2007-03-07 Thread Richard Hayes
It used to be that to get a .com.au domain name you had to have a 
company or business name.

Is this still the case as I've heard different responses.


Yes, almost you need to 'prove' that you are entitled to register the name.

To quote the auDA policy:

1. To be eligible for a domain name in the com.au 2LD, registrants must be:

a) an Australian registered company; or

b) trading under a registered business name in any Australian State or 
Territory; or


c) an Australian partnership or sole trader;

d) a foreign company licensed to trade in Australia; or

e) an owner of an Australian Registered Trade Mark; or

f) an applicant for an Australian Registered Trade Mark ; or

g) an association incorporated in any Australian State or Territory; or

h) an Australian commercial statutory body.

# [Instructions]
(1) Using the .com.au thread, decide whether each of statements (a), (b), and (c) agrees with it: (a) a foreign company licensed to trade in Australia can be eligible for a com.au domain name; (b) the eligibility rules quoted come from the auDA policy; (c) an applicant for an Australian Registered Trade Mark is not eligible. Answer yes or no for each, and quote the words of the thread that decide it.
(2) Write out, word for word, everything in the .com.au thread from "c) an Australian" down to "commercial statutory body.".

# [Information provided]
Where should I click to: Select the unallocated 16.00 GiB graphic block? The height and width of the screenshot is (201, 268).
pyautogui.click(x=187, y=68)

# [Results of the tasks]
(1)
(a) Yes: "a foreign company licensed to trade in Australia"
(b) Yes: "To quote the auDA policy:"
(c) No: "an applicant for an Australian Registered Trade Mark"

(2)
c) an Australian partnership or sole trader;

d) a foreign company licensed to trade in Australia; or

e) an owner of an Australian Registered Trade Mark; or

f) an applicant for an Australian Registered Trade Mark ; or

g) an association incorporated in any Australian State or Territory; or

h) an Australian commercial statutory body.